Output exactly the lines below, starting with the line that has "Canvas (43, 1010)" and going on through the line that has "Title IX (416, 2567)", both included, and no other lines.

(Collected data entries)
+ + +
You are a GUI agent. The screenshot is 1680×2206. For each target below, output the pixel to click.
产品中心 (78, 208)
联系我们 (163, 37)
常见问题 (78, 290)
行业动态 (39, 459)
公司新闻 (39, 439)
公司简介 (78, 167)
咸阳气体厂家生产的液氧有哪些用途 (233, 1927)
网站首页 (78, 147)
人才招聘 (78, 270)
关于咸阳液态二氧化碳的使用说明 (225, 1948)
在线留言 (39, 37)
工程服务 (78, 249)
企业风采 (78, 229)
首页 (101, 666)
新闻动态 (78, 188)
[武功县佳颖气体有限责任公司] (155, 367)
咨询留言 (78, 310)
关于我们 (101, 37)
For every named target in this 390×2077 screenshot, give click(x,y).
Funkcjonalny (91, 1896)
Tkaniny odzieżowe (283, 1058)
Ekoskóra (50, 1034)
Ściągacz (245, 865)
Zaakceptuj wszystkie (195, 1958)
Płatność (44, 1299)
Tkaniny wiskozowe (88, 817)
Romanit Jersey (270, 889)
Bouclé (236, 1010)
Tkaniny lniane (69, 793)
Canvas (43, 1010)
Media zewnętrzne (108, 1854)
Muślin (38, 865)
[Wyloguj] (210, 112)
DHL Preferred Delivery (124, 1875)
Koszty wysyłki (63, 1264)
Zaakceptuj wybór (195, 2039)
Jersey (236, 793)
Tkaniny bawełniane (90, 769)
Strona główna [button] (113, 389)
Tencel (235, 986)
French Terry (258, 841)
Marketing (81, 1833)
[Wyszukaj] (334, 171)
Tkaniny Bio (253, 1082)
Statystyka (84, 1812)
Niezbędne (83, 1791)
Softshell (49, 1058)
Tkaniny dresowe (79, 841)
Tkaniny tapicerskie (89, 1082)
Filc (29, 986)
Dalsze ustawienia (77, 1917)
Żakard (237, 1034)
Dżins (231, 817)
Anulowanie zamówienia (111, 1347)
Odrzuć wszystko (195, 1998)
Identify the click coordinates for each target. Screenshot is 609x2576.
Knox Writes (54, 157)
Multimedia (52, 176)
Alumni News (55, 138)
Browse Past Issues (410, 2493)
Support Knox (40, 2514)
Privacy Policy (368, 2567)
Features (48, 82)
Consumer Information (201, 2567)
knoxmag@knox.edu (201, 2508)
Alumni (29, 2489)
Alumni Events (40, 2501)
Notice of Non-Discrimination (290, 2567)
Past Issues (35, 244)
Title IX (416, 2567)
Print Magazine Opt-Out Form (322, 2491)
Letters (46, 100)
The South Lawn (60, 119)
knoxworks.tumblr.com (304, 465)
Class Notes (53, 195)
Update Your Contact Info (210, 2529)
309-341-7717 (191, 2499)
+ + +
▸ **EXPECTED ANSWER**:
Canvas (43, 1010)
Media zewnętrzne (108, 1854)
Muślin (38, 865)
[Wyloguj] (210, 112)
DHL Preferred Delivery (124, 1875)
Koszty wysyłki (63, 1264)
Zaakceptuj wybór (195, 2039)
Jersey (236, 793)
Tkaniny bawełniane (90, 769)
Strona główna [button] (113, 389)
Tencel (235, 986)
French Terry (258, 841)
Marketing (81, 1833)
[Wyszukaj] (334, 171)
Tkaniny Bio (253, 1082)
Statystyka (84, 1812)
Niezbędne (83, 1791)
Softshell (49, 1058)
Tkaniny dresowe (79, 841)
Tkaniny tapicerskie (89, 1082)
Filc (29, 986)
Dalsze ustawienia (77, 1917)
Żakard (237, 1034)
Dżins (231, 817)
Anulowanie zamówienia (111, 1347)
Odrzuć wszystko (195, 1998)
Identify the click coordinates for each target. Screenshot is 609x2576.
Knox Writes (54, 157)
Multimedia (52, 176)
Alumni News (55, 138)
Browse Past Issues (410, 2493)
Support Knox (40, 2514)
Privacy Policy (368, 2567)
Features (48, 82)
Consumer Information (201, 2567)
knoxmag@knox.edu (201, 2508)
Alumni (29, 2489)
Alumni Events (40, 2501)
Notice of Non-Discrimination (290, 2567)
Past Issues (35, 244)
Title IX (416, 2567)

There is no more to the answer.